(Dataset items)
-- begin --
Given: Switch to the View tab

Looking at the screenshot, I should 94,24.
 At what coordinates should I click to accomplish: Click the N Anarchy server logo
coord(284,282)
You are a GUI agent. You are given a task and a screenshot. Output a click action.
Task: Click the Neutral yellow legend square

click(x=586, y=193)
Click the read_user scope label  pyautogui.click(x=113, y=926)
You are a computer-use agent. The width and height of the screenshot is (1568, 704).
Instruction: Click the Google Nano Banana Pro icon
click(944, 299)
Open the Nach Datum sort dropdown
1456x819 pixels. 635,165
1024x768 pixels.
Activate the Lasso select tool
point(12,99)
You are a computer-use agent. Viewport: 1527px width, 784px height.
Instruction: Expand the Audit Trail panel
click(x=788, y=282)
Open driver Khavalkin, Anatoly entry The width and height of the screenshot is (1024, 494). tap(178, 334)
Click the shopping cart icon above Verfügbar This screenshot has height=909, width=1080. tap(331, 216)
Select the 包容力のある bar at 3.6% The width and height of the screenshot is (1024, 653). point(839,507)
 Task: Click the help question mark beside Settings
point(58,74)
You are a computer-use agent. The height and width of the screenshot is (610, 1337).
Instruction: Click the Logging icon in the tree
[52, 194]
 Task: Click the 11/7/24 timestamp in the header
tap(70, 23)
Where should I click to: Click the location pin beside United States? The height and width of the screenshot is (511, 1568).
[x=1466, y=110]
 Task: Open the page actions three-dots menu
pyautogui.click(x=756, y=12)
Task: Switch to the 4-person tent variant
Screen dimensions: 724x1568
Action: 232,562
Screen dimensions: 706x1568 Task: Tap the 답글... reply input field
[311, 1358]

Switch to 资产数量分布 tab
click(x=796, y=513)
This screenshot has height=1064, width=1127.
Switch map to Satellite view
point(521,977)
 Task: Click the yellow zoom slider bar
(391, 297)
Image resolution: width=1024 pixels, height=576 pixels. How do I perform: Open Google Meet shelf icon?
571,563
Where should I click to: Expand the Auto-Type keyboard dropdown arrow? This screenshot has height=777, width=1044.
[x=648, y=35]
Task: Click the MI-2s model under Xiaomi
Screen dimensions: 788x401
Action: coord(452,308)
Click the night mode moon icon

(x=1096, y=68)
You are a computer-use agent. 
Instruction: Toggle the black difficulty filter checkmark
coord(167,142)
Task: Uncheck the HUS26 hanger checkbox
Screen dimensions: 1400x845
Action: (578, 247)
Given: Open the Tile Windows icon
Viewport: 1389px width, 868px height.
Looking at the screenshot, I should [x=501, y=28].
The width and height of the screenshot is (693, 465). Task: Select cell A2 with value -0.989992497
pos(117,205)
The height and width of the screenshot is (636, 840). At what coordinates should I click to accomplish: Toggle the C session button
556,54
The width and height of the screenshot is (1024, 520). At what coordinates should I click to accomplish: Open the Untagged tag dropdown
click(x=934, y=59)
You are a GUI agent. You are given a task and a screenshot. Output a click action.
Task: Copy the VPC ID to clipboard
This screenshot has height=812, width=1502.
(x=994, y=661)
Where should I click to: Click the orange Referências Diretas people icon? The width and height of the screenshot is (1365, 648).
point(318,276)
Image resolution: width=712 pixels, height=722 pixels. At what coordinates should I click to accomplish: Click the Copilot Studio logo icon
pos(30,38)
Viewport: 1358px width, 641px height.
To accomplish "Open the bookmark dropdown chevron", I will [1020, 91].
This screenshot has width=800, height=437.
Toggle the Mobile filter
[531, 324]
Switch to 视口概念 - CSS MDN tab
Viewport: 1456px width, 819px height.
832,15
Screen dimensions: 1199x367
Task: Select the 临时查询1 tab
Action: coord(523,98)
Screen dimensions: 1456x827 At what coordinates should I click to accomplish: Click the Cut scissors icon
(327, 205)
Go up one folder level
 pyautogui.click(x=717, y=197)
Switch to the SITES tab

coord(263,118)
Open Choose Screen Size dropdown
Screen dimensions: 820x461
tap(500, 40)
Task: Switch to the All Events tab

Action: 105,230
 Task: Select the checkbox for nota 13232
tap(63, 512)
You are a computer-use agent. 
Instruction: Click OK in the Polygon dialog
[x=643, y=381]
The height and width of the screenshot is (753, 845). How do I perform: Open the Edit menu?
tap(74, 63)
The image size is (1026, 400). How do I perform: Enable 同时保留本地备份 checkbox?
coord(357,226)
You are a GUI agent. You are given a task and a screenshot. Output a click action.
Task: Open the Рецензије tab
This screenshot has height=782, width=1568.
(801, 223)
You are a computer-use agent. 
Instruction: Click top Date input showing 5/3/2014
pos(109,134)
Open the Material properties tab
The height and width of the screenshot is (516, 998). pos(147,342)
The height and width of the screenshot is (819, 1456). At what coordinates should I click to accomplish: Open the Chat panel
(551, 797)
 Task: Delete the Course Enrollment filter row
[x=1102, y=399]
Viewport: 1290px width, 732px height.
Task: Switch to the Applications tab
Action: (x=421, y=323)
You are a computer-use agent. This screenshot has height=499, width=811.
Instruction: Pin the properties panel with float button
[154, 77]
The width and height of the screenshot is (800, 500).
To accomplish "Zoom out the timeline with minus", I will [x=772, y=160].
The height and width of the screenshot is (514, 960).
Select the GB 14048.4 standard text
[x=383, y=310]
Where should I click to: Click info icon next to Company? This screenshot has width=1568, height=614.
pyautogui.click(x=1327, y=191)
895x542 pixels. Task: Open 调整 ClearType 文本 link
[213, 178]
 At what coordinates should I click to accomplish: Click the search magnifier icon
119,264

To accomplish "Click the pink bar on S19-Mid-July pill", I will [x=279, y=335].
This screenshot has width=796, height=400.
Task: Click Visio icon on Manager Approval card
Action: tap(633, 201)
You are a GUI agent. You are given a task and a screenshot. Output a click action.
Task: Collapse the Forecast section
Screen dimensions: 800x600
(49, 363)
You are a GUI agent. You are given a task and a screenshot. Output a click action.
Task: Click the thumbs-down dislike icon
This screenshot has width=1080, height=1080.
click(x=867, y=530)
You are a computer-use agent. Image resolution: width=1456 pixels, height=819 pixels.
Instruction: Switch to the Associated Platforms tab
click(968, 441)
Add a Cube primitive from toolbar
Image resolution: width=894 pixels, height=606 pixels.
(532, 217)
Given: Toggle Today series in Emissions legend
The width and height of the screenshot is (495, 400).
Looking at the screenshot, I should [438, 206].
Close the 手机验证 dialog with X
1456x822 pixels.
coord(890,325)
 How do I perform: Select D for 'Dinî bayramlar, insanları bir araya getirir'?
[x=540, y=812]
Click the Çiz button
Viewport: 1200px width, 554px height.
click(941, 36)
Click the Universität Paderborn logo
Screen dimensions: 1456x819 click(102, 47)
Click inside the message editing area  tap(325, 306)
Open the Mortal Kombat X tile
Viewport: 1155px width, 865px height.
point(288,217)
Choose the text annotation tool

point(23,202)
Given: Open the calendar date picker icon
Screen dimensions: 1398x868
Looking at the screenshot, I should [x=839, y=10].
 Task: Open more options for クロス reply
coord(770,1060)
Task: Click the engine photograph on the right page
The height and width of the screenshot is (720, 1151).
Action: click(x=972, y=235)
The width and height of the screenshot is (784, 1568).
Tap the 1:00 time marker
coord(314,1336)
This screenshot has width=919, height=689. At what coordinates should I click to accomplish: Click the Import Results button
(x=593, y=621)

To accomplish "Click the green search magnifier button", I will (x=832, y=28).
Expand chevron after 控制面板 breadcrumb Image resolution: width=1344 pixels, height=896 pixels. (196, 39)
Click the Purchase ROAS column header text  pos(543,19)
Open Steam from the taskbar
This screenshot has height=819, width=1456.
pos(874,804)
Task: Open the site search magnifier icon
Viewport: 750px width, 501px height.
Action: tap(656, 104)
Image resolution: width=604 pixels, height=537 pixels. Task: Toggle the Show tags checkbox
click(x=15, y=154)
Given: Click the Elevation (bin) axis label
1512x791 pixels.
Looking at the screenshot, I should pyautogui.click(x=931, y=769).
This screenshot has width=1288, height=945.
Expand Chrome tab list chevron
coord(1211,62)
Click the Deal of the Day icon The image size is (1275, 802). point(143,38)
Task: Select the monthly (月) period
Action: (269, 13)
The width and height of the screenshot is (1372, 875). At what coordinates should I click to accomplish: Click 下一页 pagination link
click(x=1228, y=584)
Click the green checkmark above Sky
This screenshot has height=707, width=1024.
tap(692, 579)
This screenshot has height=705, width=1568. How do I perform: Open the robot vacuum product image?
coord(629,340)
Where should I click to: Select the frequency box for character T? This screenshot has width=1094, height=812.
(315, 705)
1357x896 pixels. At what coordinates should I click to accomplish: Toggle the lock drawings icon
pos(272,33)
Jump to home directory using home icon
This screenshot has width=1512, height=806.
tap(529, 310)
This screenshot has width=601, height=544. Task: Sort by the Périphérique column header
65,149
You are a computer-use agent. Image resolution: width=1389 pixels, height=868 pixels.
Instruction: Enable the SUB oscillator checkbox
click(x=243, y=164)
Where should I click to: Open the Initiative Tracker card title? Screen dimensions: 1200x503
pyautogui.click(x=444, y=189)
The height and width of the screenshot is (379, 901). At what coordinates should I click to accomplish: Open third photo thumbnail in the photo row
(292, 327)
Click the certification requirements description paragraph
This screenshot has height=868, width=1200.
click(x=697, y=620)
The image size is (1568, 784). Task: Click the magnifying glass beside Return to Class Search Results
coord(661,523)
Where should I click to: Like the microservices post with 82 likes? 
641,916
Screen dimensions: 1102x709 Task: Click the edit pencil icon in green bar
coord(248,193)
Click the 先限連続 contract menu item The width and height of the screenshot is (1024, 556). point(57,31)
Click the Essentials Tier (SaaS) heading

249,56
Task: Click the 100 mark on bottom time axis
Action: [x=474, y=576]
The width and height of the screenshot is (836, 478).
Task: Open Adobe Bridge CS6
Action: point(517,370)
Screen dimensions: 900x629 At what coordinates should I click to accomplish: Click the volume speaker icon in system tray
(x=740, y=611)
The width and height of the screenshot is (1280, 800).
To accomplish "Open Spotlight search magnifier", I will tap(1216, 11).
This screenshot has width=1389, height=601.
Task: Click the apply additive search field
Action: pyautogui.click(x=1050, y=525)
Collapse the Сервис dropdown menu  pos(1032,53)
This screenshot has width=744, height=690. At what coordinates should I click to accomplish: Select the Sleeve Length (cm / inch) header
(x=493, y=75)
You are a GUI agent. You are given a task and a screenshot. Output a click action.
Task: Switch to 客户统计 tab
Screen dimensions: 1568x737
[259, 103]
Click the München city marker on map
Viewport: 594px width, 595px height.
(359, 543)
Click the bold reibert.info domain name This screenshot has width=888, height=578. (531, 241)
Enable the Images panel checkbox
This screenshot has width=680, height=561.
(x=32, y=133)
-- end --
Copy out every line word for word, from the very first line through the line that contains "Click the shopping", including both of those lines.

Answer to the problem:
Given: Switch to the View tab

Looking at the screenshot, I should 94,24.
 At what coordinates should I click to accomplish: Click the N Anarchy server logo
coord(284,282)
You are a GUI agent. You are given a task and a screenshot. Output a click action.
Task: Click the Neutral yellow legend square

click(x=586, y=193)
Click the read_user scope label  pyautogui.click(x=113, y=926)
You are a computer-use agent. The width and height of the screenshot is (1568, 704).
Instruction: Click the Google Nano Banana Pro icon
click(944, 299)
Open the Nach Datum sort dropdown
1456x819 pixels. 635,165
1024x768 pixels.
Activate the Lasso select tool
point(12,99)
You are a computer-use agent. Viewport: 1527px width, 784px height.
Instruction: Expand the Audit Trail panel
click(x=788, y=282)
Open driver Khavalkin, Anatoly entry The width and height of the screenshot is (1024, 494). tap(178, 334)
Click the shopping cart icon above Verfügbar This screenshot has height=909, width=1080. tap(331, 216)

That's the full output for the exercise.